* Your goal *
For the entries below, repeat exactly each line starting with the one that contains "Image resolution: width=1568, height=2333." and going on through the one that contains "Rusia denuncia plan", and no others.

-------- Source material --------

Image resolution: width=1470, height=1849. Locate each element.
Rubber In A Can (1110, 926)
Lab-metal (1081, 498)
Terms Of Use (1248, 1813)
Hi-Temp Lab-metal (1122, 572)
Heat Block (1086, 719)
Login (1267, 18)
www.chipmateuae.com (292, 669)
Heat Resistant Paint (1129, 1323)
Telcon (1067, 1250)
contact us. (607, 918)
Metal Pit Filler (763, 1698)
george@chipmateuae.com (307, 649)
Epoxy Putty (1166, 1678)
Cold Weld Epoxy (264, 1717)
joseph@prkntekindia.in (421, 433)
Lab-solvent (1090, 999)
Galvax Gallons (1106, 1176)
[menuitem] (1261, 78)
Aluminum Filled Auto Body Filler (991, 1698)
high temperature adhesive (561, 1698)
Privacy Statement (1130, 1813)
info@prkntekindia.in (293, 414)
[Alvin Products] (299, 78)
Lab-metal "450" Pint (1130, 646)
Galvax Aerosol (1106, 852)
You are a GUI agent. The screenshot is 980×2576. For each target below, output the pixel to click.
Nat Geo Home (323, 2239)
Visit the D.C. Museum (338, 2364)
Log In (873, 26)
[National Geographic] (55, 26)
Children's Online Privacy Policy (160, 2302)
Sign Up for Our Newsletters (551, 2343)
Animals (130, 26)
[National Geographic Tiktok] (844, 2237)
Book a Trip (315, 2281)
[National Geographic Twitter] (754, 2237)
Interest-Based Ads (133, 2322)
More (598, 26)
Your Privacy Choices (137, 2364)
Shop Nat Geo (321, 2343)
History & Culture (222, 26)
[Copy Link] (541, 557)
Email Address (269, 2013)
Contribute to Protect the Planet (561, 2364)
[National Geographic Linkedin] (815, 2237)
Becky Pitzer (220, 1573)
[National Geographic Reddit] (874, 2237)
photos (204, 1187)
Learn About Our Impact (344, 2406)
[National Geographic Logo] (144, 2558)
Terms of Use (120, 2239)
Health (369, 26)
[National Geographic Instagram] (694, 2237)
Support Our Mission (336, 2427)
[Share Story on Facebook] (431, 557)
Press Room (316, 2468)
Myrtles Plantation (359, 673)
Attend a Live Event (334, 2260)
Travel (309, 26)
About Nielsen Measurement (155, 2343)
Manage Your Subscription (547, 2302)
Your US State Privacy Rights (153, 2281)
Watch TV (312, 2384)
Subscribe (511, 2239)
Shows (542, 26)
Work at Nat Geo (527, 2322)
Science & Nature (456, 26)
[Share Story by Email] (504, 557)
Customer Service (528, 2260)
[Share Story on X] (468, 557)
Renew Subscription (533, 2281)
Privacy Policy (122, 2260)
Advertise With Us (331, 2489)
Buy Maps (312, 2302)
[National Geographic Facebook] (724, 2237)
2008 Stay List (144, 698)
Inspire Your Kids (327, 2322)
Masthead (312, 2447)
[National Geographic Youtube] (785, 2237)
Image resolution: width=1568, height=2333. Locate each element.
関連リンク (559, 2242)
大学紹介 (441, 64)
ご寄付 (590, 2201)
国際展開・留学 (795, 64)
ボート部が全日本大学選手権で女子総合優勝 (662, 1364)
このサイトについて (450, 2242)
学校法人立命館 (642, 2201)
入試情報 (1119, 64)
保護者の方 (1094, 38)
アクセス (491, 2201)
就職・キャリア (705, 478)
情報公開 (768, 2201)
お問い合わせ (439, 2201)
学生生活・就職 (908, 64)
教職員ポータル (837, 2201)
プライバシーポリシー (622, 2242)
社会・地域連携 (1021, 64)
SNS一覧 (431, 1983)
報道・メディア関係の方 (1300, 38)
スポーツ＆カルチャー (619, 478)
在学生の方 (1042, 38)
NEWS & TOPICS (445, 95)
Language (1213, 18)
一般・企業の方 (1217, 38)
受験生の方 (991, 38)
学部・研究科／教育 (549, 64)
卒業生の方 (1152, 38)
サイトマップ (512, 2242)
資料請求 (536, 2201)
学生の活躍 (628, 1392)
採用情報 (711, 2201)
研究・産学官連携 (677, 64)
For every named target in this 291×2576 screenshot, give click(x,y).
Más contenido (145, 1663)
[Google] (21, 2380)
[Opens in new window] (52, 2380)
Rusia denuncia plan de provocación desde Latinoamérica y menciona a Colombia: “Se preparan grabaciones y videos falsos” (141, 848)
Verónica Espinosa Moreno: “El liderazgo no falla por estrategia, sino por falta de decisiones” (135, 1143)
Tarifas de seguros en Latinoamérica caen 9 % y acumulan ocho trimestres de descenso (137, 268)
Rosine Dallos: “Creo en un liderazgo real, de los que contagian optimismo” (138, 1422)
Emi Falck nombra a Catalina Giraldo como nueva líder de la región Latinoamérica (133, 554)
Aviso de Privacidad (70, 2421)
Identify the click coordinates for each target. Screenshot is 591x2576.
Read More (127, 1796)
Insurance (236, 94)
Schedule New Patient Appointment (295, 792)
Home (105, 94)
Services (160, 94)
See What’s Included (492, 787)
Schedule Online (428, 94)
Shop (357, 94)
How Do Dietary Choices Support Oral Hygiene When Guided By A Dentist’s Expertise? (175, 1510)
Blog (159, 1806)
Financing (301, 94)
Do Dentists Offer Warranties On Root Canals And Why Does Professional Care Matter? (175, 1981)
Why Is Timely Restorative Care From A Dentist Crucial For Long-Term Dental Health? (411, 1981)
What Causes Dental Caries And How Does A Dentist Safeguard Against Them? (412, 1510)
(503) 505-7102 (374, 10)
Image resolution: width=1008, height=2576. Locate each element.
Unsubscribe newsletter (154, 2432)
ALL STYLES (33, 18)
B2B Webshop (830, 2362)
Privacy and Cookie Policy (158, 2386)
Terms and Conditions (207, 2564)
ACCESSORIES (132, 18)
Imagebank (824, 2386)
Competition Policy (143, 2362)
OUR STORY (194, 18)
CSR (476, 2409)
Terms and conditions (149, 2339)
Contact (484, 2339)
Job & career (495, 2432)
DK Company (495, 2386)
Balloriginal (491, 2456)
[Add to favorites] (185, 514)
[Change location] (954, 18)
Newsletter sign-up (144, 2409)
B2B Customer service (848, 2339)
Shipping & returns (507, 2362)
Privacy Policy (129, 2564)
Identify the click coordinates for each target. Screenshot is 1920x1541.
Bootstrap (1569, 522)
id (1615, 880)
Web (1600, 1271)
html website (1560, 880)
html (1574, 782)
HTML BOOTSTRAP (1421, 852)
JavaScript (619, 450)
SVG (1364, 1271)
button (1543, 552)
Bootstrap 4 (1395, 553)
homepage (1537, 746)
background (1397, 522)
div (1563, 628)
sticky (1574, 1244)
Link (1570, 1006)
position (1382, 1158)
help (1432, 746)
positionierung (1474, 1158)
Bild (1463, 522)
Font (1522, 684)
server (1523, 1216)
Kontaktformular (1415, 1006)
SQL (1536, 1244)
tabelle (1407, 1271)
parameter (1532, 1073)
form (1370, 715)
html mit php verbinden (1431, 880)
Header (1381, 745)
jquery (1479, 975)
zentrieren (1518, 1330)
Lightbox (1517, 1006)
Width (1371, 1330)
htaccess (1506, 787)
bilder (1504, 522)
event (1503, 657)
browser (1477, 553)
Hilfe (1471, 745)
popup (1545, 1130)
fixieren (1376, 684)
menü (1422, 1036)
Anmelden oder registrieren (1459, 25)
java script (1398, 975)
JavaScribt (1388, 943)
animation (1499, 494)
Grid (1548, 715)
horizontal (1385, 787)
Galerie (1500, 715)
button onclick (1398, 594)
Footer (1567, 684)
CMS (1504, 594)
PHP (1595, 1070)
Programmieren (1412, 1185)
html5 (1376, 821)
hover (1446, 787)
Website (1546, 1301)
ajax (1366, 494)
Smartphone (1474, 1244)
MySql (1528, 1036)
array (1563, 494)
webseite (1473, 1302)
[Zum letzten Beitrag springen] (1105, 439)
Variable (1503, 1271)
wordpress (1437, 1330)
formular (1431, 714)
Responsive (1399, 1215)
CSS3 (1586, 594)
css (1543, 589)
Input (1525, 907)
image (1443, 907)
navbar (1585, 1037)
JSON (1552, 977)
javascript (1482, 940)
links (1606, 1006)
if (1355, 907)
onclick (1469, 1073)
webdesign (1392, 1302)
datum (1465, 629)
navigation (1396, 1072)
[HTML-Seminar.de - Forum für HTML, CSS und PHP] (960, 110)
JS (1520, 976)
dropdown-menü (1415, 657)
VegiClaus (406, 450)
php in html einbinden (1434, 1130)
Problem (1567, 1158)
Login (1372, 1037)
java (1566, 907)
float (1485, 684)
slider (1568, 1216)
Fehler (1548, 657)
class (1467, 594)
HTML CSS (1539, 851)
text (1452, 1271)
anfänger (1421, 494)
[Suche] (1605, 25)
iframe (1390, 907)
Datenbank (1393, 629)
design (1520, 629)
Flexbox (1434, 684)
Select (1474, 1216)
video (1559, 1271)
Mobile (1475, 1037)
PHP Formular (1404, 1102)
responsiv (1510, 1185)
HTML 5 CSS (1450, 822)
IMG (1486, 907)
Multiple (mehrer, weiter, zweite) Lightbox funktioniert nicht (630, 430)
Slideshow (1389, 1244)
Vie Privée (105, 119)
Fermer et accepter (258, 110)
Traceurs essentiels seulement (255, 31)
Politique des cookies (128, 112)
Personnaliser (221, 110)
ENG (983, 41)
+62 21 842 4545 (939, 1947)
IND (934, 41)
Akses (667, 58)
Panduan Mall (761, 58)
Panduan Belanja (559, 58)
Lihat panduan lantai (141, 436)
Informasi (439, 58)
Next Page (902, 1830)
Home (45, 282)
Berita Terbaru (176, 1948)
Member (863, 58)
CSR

--------

* Result for this task *
Image resolution: width=1568, height=2333. Locate each element.
関連リンク (559, 2242)
大学紹介 (441, 64)
ご寄付 (590, 2201)
国際展開・留学 (795, 64)
ボート部が全日本大学選手権で女子総合優勝 (662, 1364)
このサイトについて (450, 2242)
学校法人立命館 (642, 2201)
入試情報 (1119, 64)
保護者の方 (1094, 38)
アクセス (491, 2201)
就職・キャリア (705, 478)
情報公開 (768, 2201)
お問い合わせ (439, 2201)
学生生活・就職 (908, 64)
教職員ポータル (837, 2201)
プライバシーポリシー (622, 2242)
社会・地域連携 (1021, 64)
SNS一覧 (431, 1983)
報道・メディア関係の方 (1300, 38)
スポーツ＆カルチャー (619, 478)
在学生の方 (1042, 38)
NEWS & TOPICS (445, 95)
Language (1213, 18)
一般・企業の方 (1217, 38)
受験生の方 (991, 38)
学部・研究科／教育 (549, 64)
卒業生の方 (1152, 38)
サイトマップ (512, 2242)
資料請求 (536, 2201)
学生の活躍 (628, 1392)
採用情報 (711, 2201)
研究・産学官連携 (677, 64)
For every named target in this 291×2576 screenshot, give click(x,y).
Más contenido (145, 1663)
[Google] (21, 2380)
[Opens in new window] (52, 2380)
Rusia denuncia plan de provocación desde Latinoamérica y menciona a Colombia: “Se preparan grabaciones y videos falsos” (141, 848)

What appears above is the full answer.